Tuesday, June 2, 2009

More Books and the American Revolution

A post from 4/28/09 listed some books about the American Revolution for the Friends of 1776 library which I’m compiling. Here are some additional titles, with comments about each one.

A Brilliant Solution: Inventing the American Constitution. Carol Berkin. 2002. Harcourt, 310 pp.

This is the latest addition to the library. It contains some particularly agreeable features, such as profiles of delegates to the Constitutional Convention and text of the Articles of Confederation. The book is quite short and very readable. I do take exception though to the word “inventing” in the title. “Creating” would be more suitable, because that’s what happened.

Almost a Miracle: The American Victory in the War of Independence. John Ferling. 2007. Oxford, 679 pp.

A solid, detailed military history of the Revolutionary War; valuable. The military campaigns in the long war were so numerous and scattered over such a large area, a reference book is necessary. Extensive notes and bibliography.

Samuel Adams, Father of the American Revolution. Mark Puls. 2006. MacMillan, 273 pp.

There couldn’t be a better subject for biography than Samuel Adams. Whether he is the father of the Revolution can be debated, but he certainly can be considered.

The Making of the Prefident, 1789. Marvin Kitman. 1989. Grove. 358 pp.

A man as important as George Washington has of course many books written about every aspect of his life. Kitman does one better. He’s taken the first Presidential campaign and give us his witty, sparkling account. Has he written history, or just spoofed it? In any case, people will enjoy it. Kitman gives his book a marked Woody Allen flavor. Many laughs.

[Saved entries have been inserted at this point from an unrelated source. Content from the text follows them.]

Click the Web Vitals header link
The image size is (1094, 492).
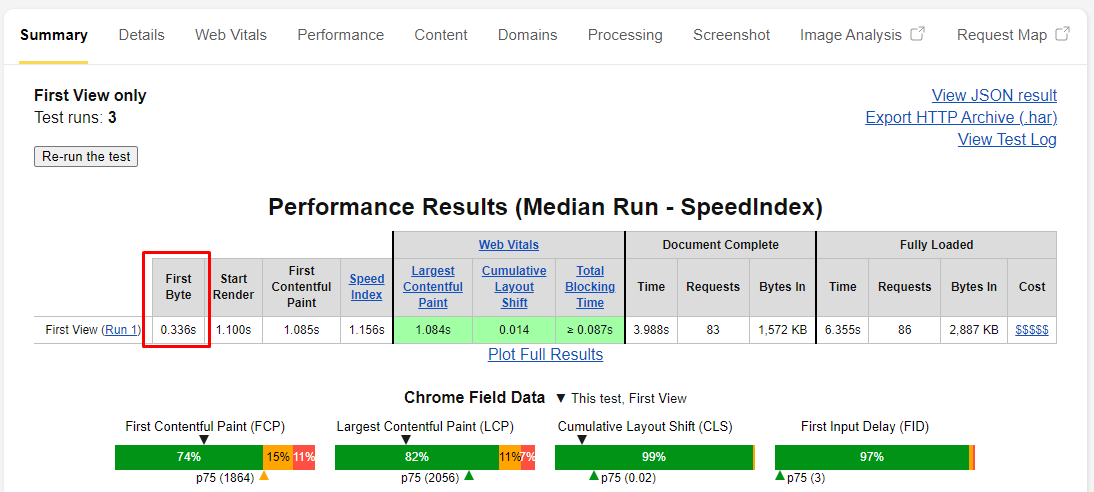tap(508, 245)
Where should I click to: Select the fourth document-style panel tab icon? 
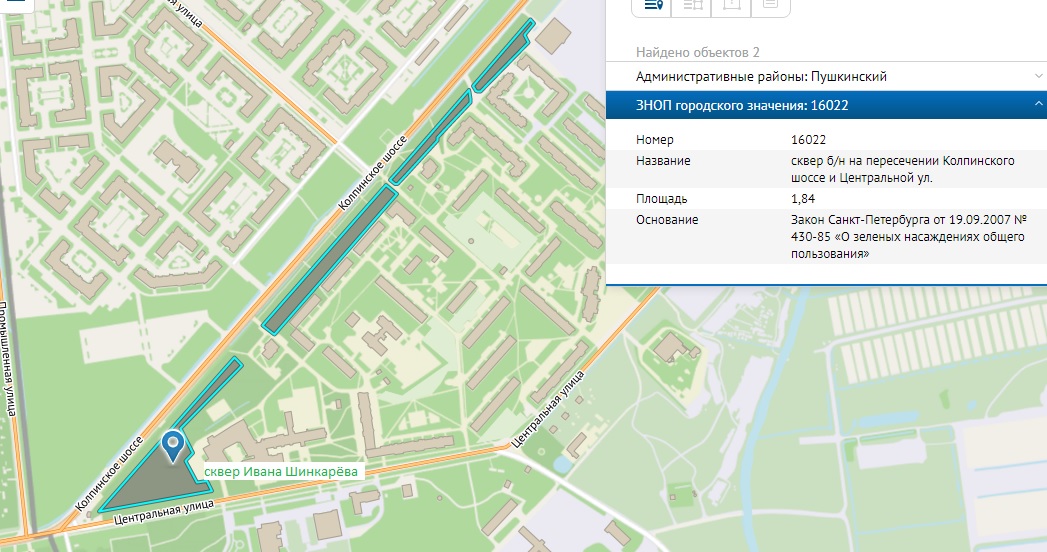point(769,6)
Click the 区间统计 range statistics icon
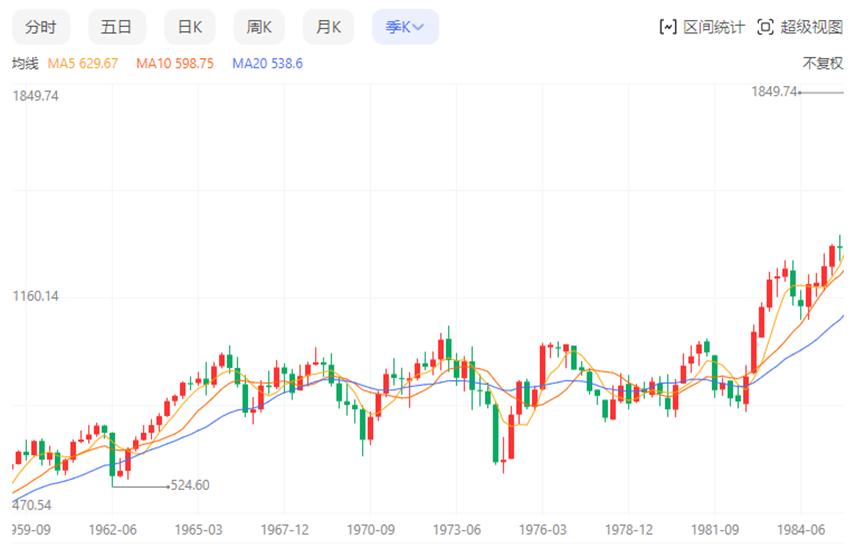The image size is (865, 548). pyautogui.click(x=668, y=26)
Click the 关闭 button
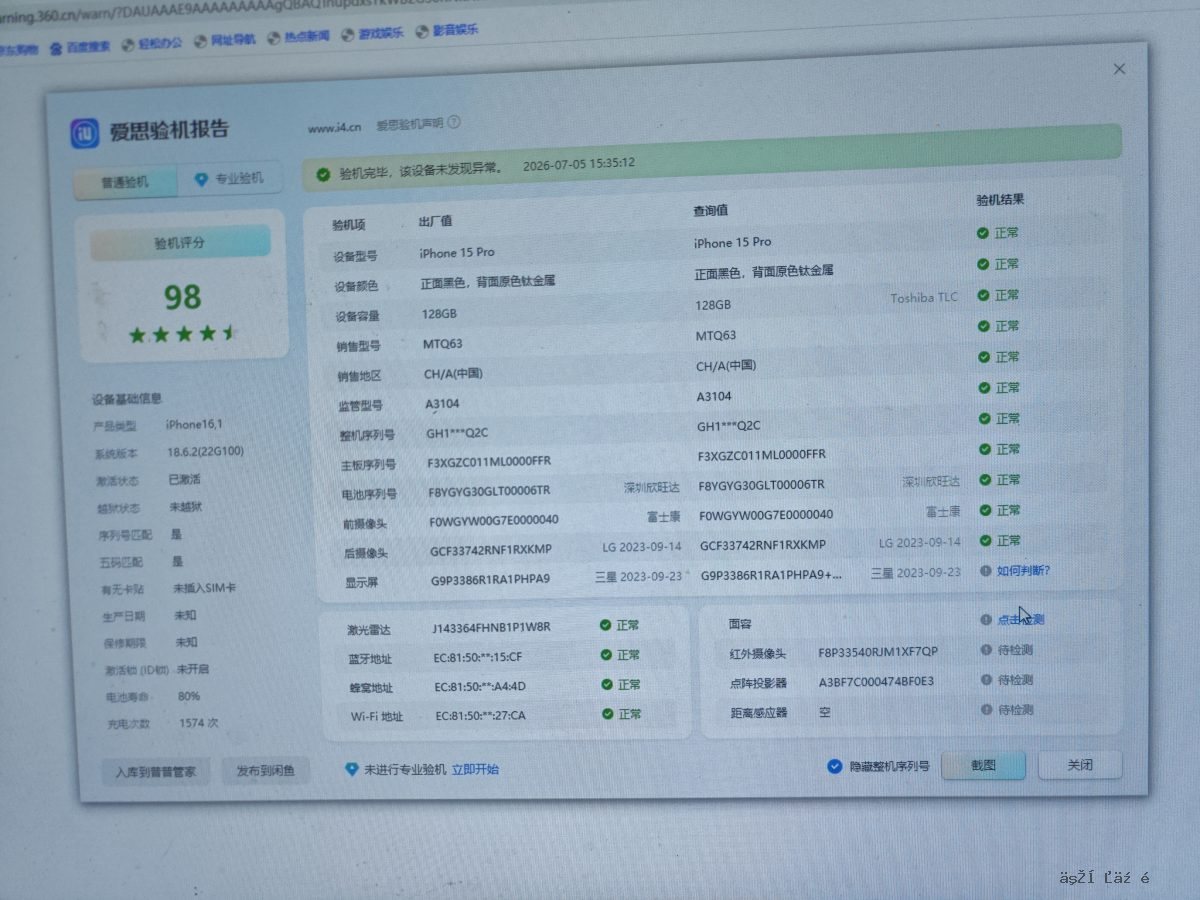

American Scripture: Making the Declaration of Independence. Pauline Maier. 1998. Vintage Books, 304 pp.

This critique of 1776 is scholarly, highly regarded. Somewhat difficult to read. It is good research to take Jefferson’s role in the writing of the Declaration and examine what else and who else contributed to its validity.

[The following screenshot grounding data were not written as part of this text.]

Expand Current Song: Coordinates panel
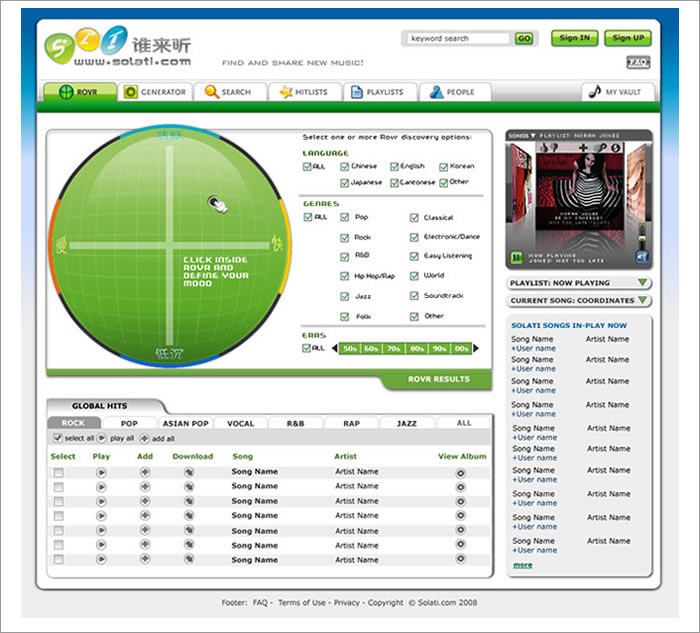This screenshot has width=700, height=633. pyautogui.click(x=643, y=300)
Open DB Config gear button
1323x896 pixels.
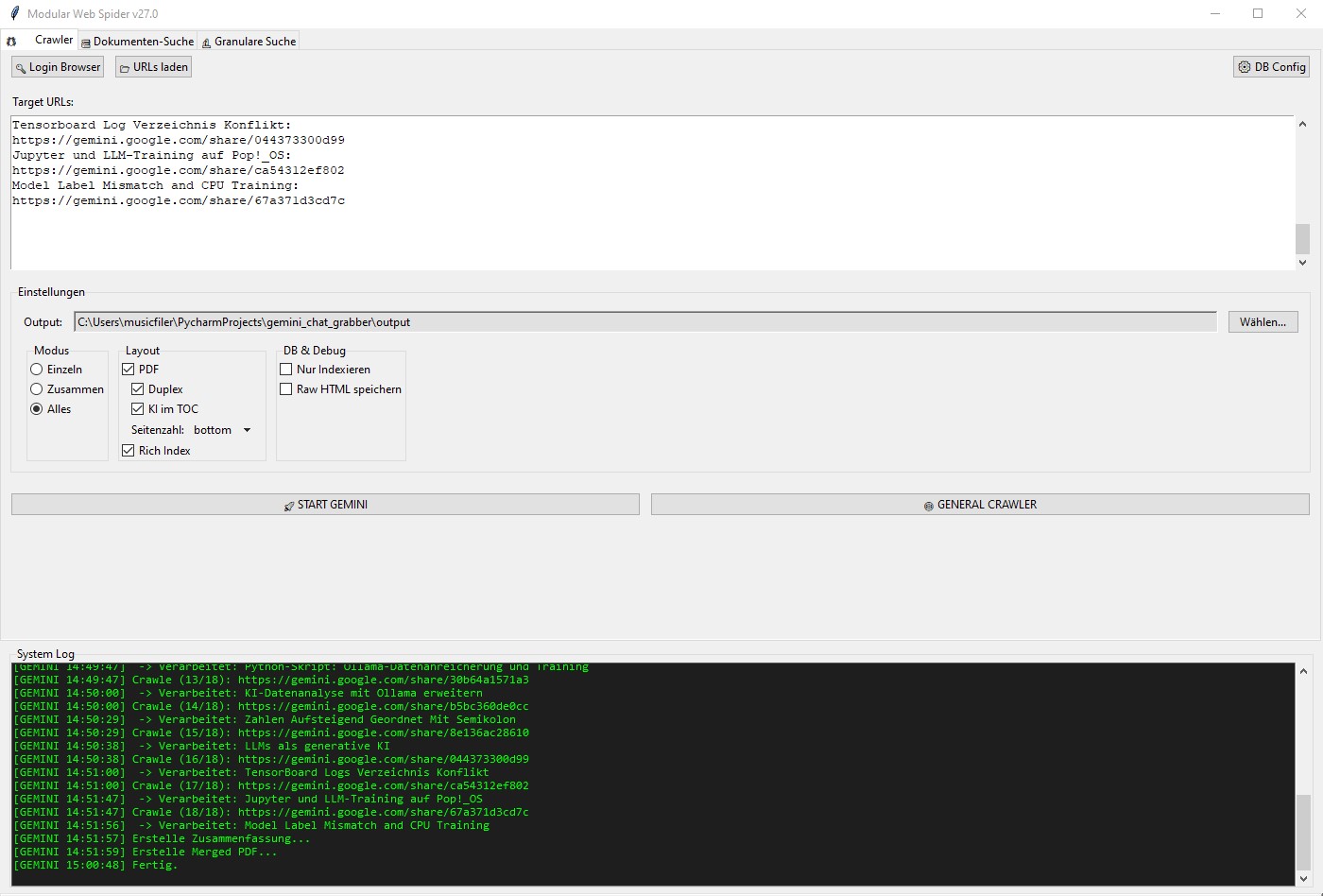click(1271, 67)
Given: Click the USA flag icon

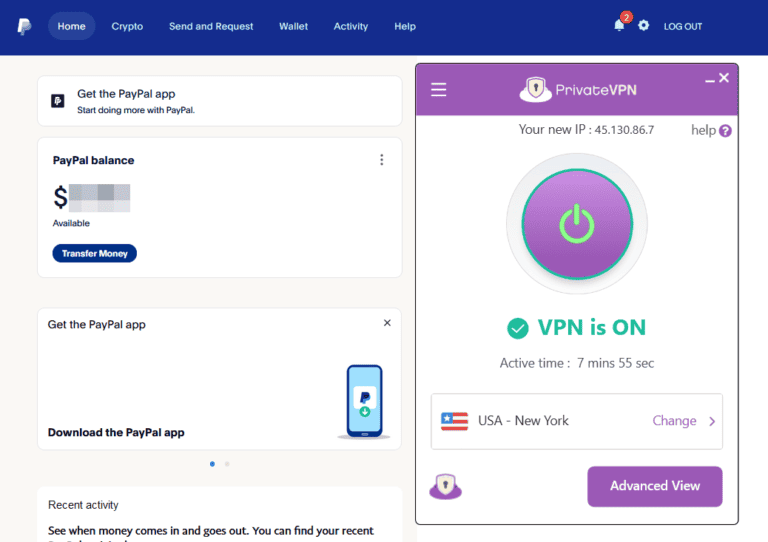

A History of the American People. Paul Johnson. 1997. Harper. 1088 pp.

A well-known, popular, extensive encyclopedia of American history. Because of the book’s scope, the material on the American Revolution is very condensed.

Infamous Scribblers: The Founding Fathers and the Rowdy Beginnings of American Journalism. Eric Burns. 2006. Public Affairs. 467 pp.

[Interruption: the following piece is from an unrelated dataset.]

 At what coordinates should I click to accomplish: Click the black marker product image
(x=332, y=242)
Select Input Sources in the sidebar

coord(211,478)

It certainly wasn’t always journalism, but that’s what makes this book so appealing. Today the Press is often berated by different groups, but maybe not a whole lot has changed.

The Quotable Founding Fathers. Buckner F. Melton Jr., editor. 2004. Fall River Press, 411 pp.

Described as a “Treasury of 2,500 Wise and Witty Quotations from the Men and Women who created America”.

Easy to use, the compilation is pleasant just on its own, without the need to know a lot of history.

Some general comments:

America’s national holiday, July 4th, is just a few weeks away. Please join me in reading the Declaration on that day.

Publishing about the American Revolution continues at a healthy clip. Very encouraging.

The recently published biography of John and Abigail Adams will be enjoyed by many readers.

I wish some of the splendid texts of 20 – 30 years ago on the Revolution would be reprinted.

Do any Friends of 1776 know of a biography of John Hancock?

With so many “boomers” reaching their “reading years” (i.e., retirement), I see a bright future for publishing. And for book clubs.

Dear Friends, please do submit recent good titles as a comment to a post, especially since the number of bookstores (for browsing) is always shrinking. – Renata Breisacher Mulry

1 comment:

LoomisBooks.com Editor said...

Pauline Maier's book was really interesting. I think it's worth sticking with.